Midi minuit dans tous les champs tentaculaires
Sur tous les fronts collés aux murs des fusillades,
Midi minuit collés au cou des camarades
Sur tous les murs chaussés de sang d'hommes d'affaires.

Douze matins d'hiver douze fleurs de printemps,
Pour crever les yeux sûrs pour torturer la vie,
Pour clouer la misère au marché de la vie,
Douze balles d'acier douze mots de printemps.
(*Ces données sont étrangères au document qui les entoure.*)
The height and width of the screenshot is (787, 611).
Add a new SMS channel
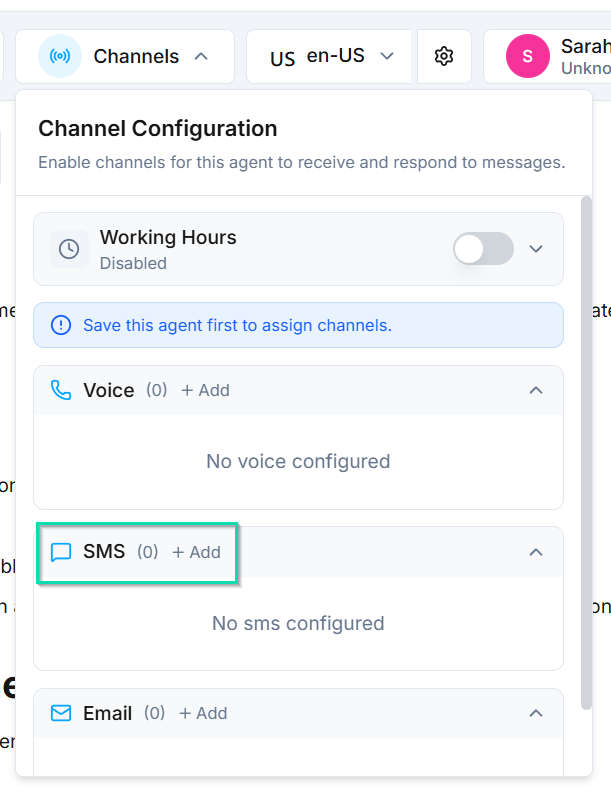point(196,552)
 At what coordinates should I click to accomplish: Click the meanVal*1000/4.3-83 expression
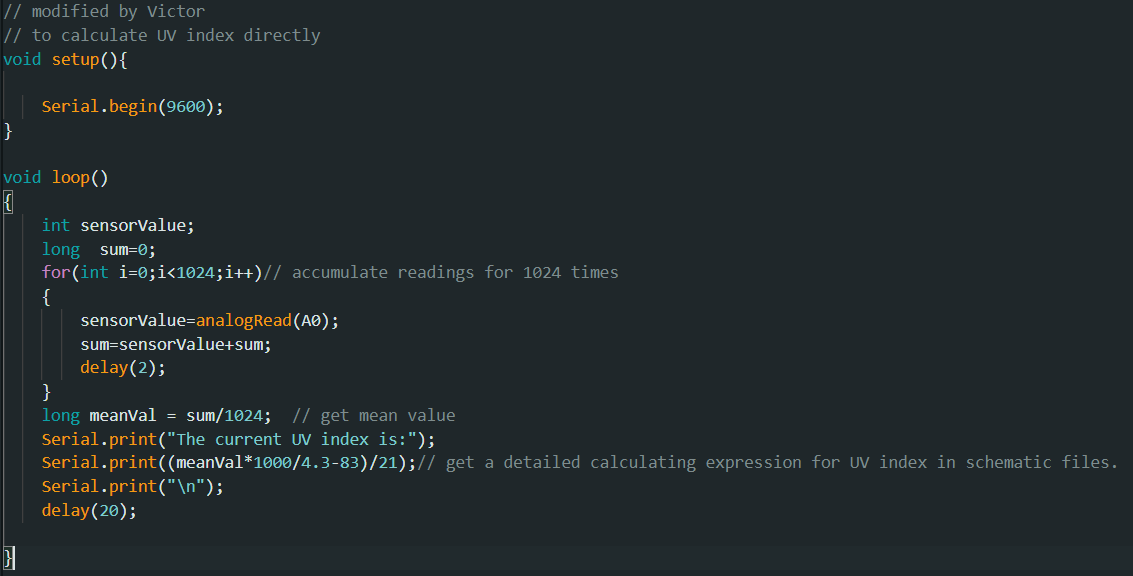click(272, 462)
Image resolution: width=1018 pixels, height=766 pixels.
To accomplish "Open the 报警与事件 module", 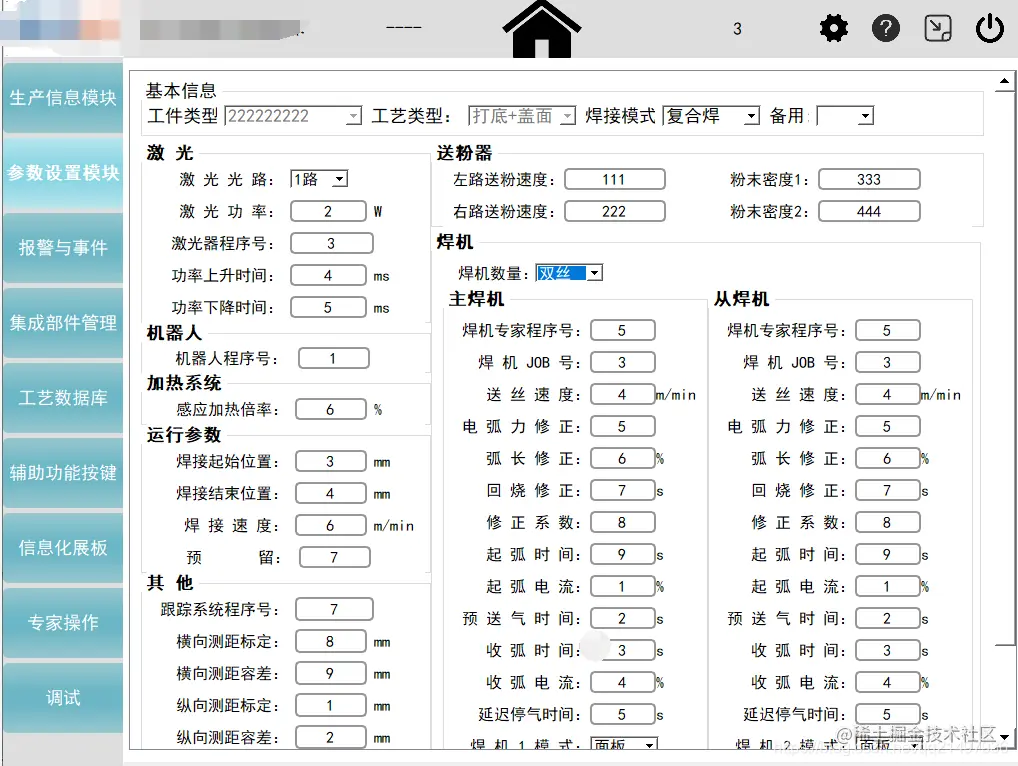I will pyautogui.click(x=63, y=247).
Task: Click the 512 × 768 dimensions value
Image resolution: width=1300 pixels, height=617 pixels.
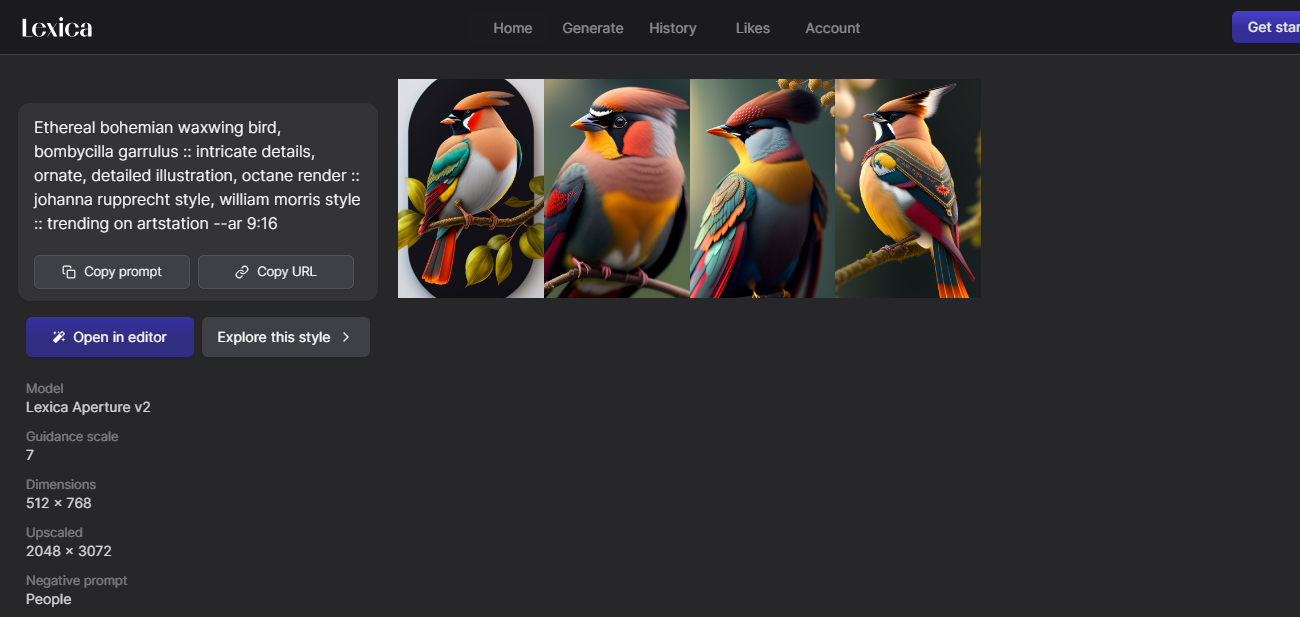Action: coord(58,503)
Dans les veines du temps dans la tête du sourd
La mort bat le rappel le temps cogne à la tempe,
Dans les mains de l'aveugle à la lèvre d'amour
Le temps meurt à chaque heure et glisse sous la rampe.

Dans la cellule à coins perdus midi minuit
Le soleil passe et frappe au ciel interminable
Le soleil tombe au fond du ciel interminable
Dans la baraque à coins perdus midi minuit.

Les flaques sous les pas, les lacs sous les paupières,
Les condamnés de droit commun les assassins
Sur les corps matraqués les voleurs de lumières
Les meurtriers de grand chemin, les spadassins .

Douze flèches de sang douze doigts de douleur
Pour clouer la misère au masque de silence
Pour crever les yeux sûrs, pour hurler le silence
Douze miroirs sans tain douze corps sans douleur.

Sur les tombeaux pavés d'argent des bacchanales
Midi sonne minuit au flanc des barricades,
Sur tous les rails tordus au roc des mitraillades
Midi sonne minuit aux murs des capitales.